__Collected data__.

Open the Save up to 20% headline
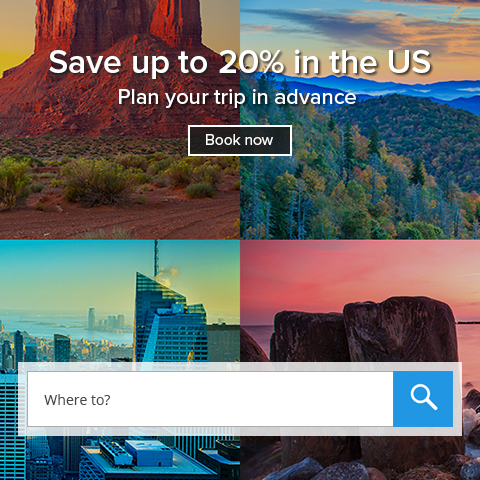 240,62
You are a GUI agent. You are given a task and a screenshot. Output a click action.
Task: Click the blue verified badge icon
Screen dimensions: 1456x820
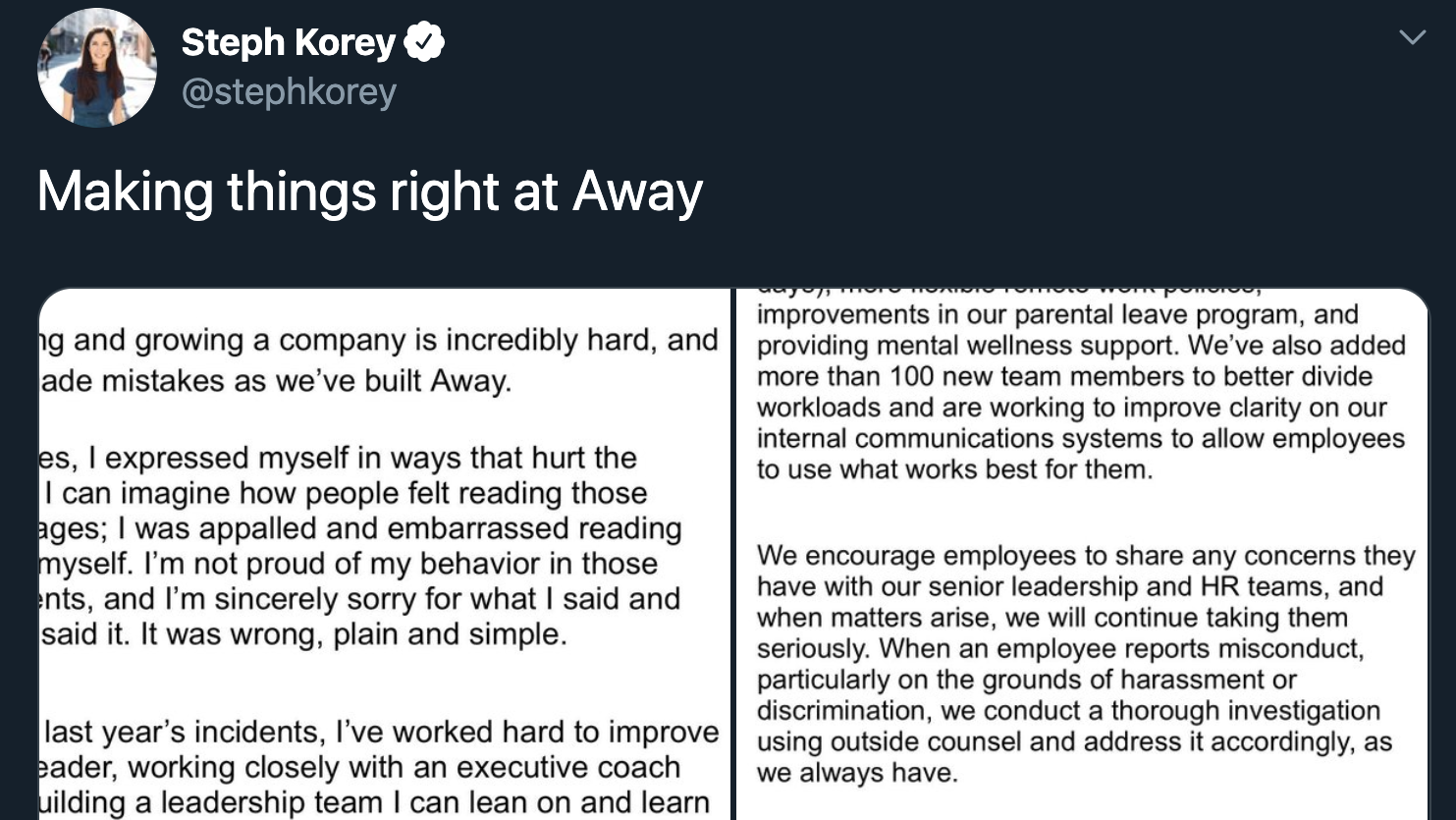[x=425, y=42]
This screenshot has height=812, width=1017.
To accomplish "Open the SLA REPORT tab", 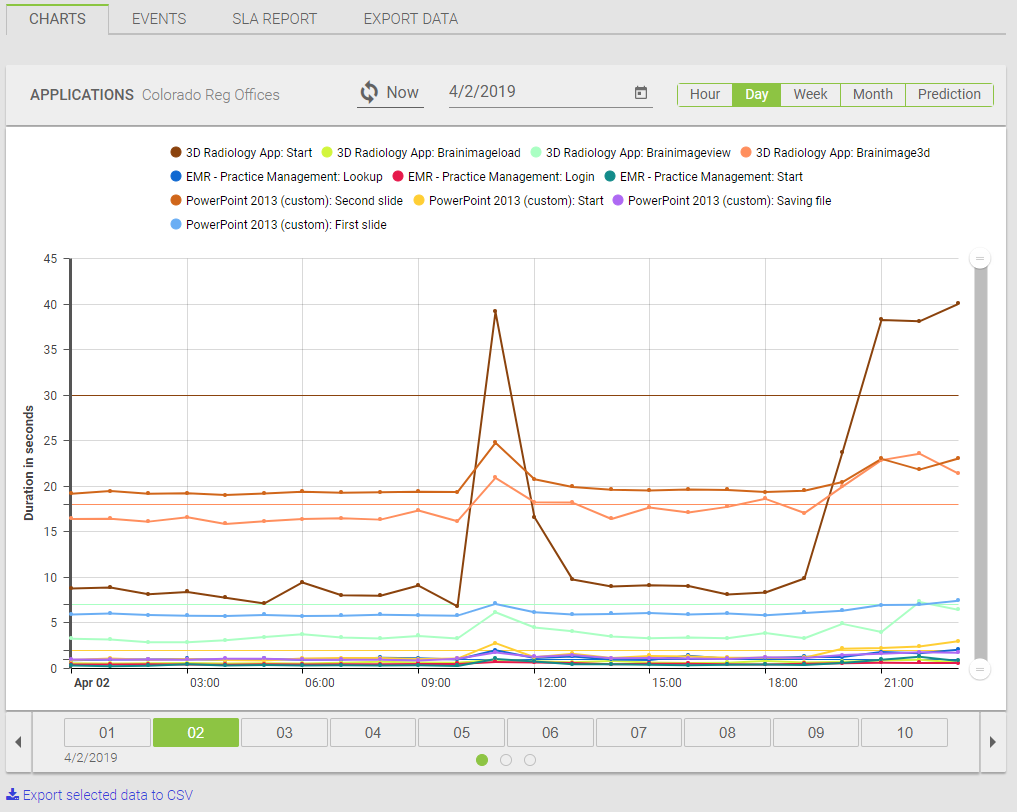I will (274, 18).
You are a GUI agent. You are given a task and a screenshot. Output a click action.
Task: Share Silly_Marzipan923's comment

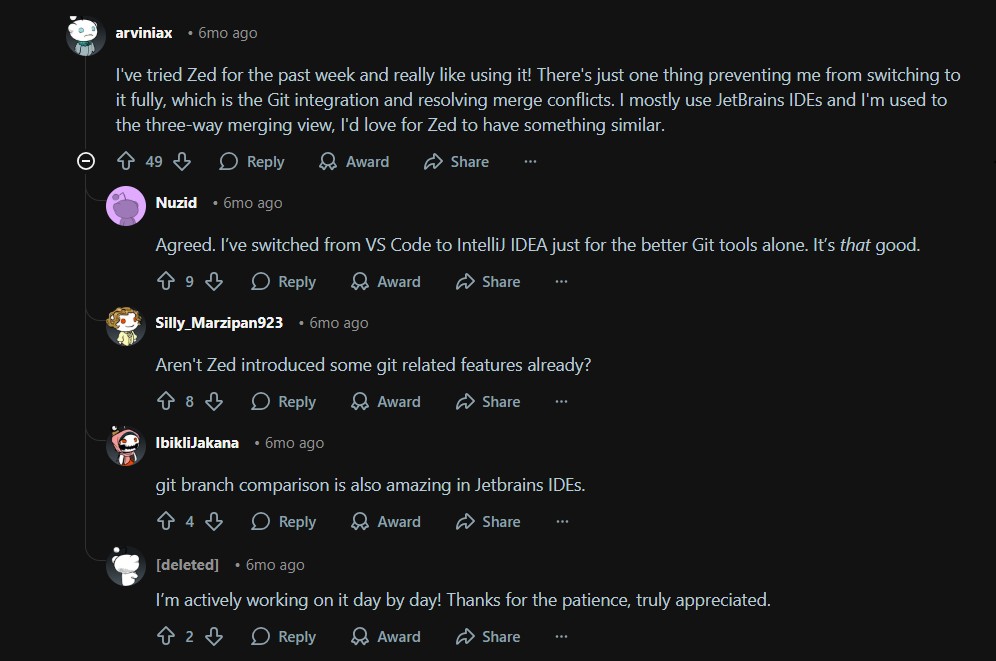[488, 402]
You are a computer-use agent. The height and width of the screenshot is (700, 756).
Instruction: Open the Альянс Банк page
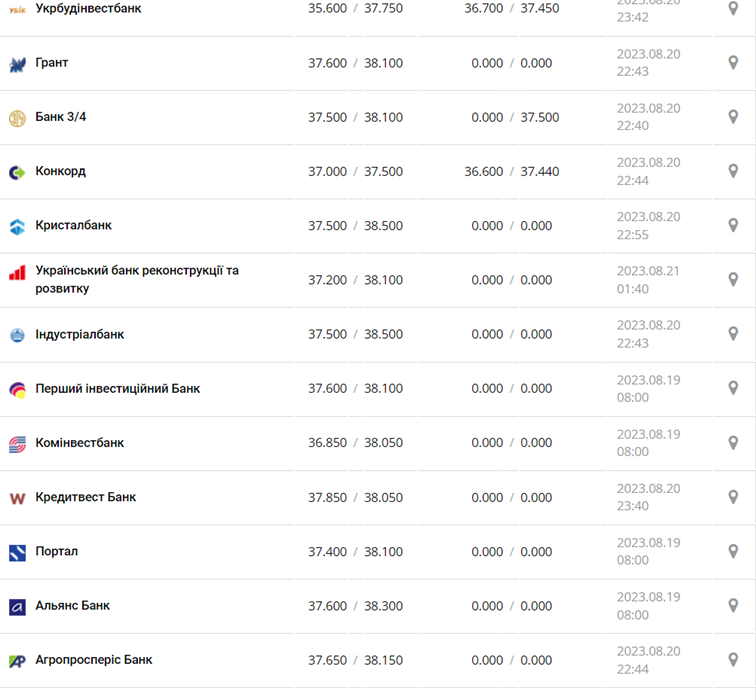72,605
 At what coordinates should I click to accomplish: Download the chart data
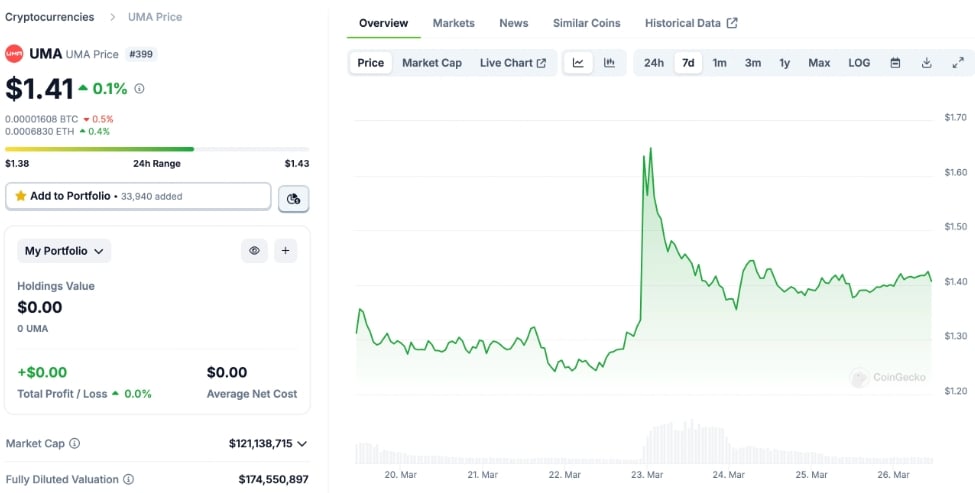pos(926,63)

==

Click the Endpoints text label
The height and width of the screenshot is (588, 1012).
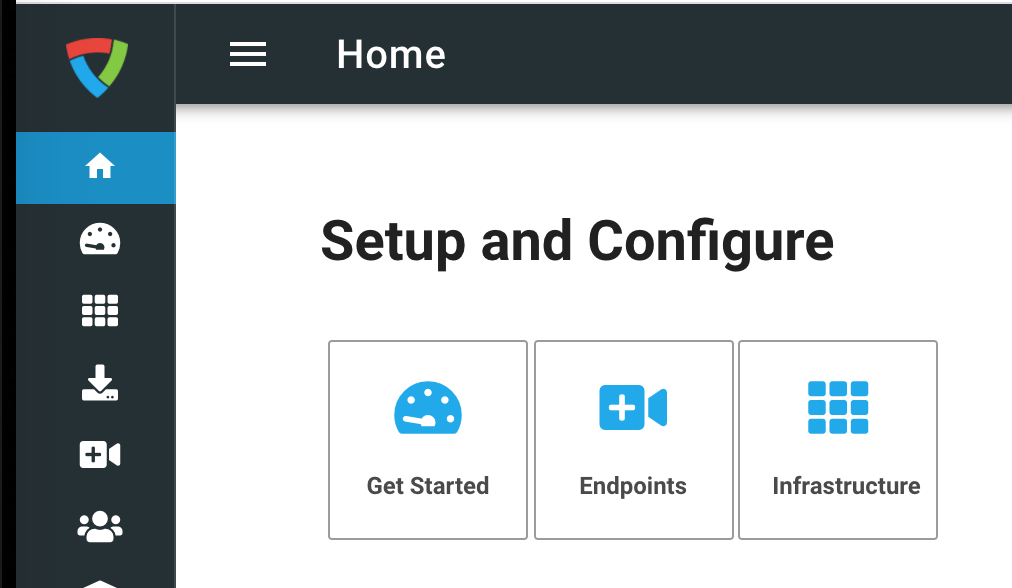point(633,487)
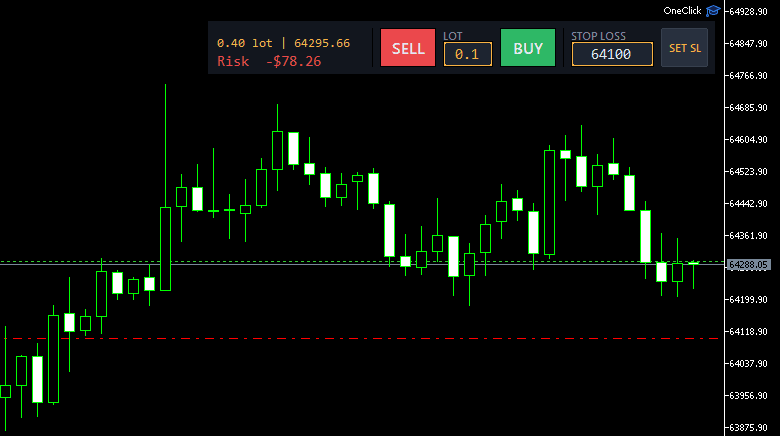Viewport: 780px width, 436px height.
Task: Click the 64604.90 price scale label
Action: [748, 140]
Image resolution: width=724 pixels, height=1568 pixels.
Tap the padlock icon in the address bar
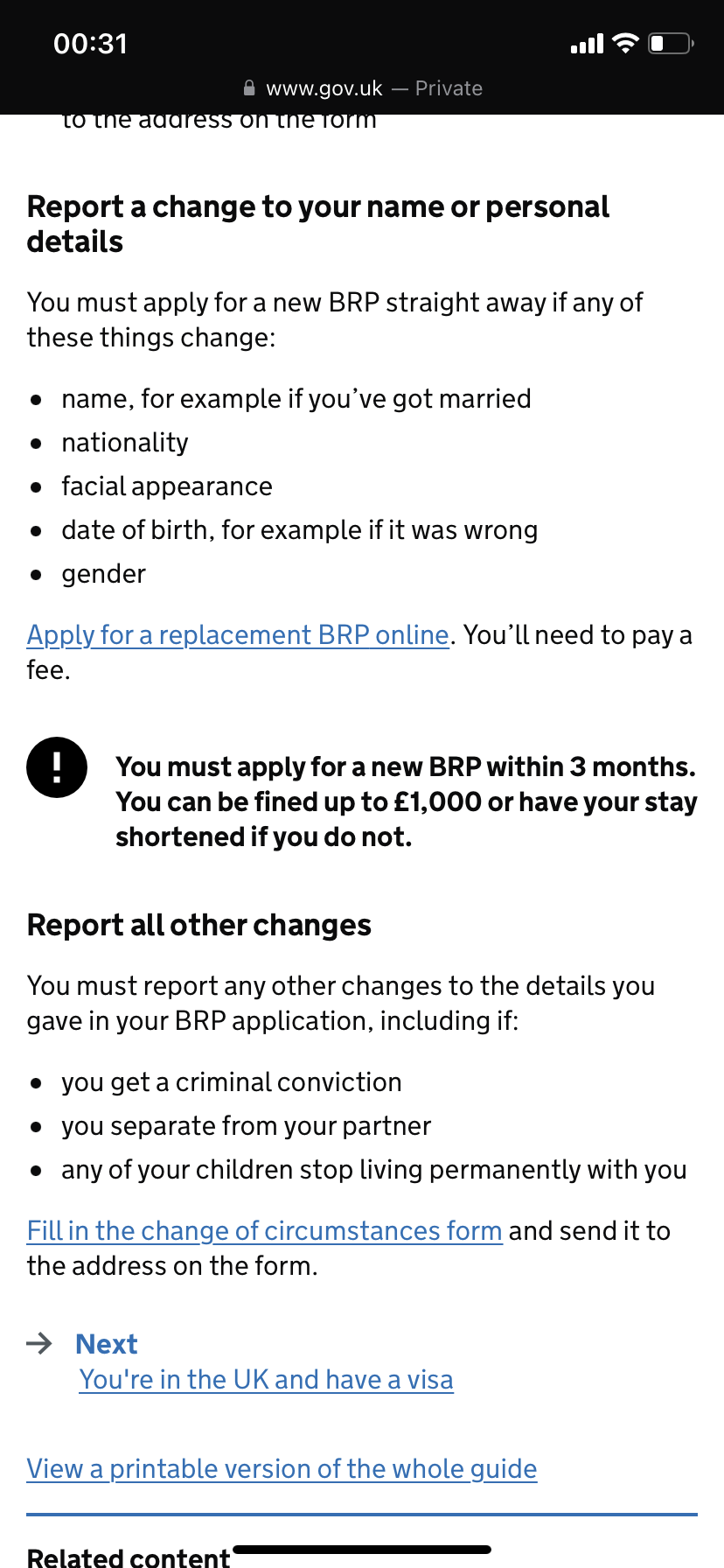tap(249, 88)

__How to complete this task__. When copying from the data above, print only the lines from the line containing "Open the Save up to 20% headline" to the line containing "This screenshot has height=812, width=1017.", exactly, and leave the pictures out.

__Answer area__.
Open the Save up to 20% headline
 240,62
You are a GUI agent. You are given a task and a screenshot. Output a click action.
Task: Click the blue verified badge icon
Screen dimensions: 1456x820
[x=425, y=42]
This screenshot has height=812, width=1017.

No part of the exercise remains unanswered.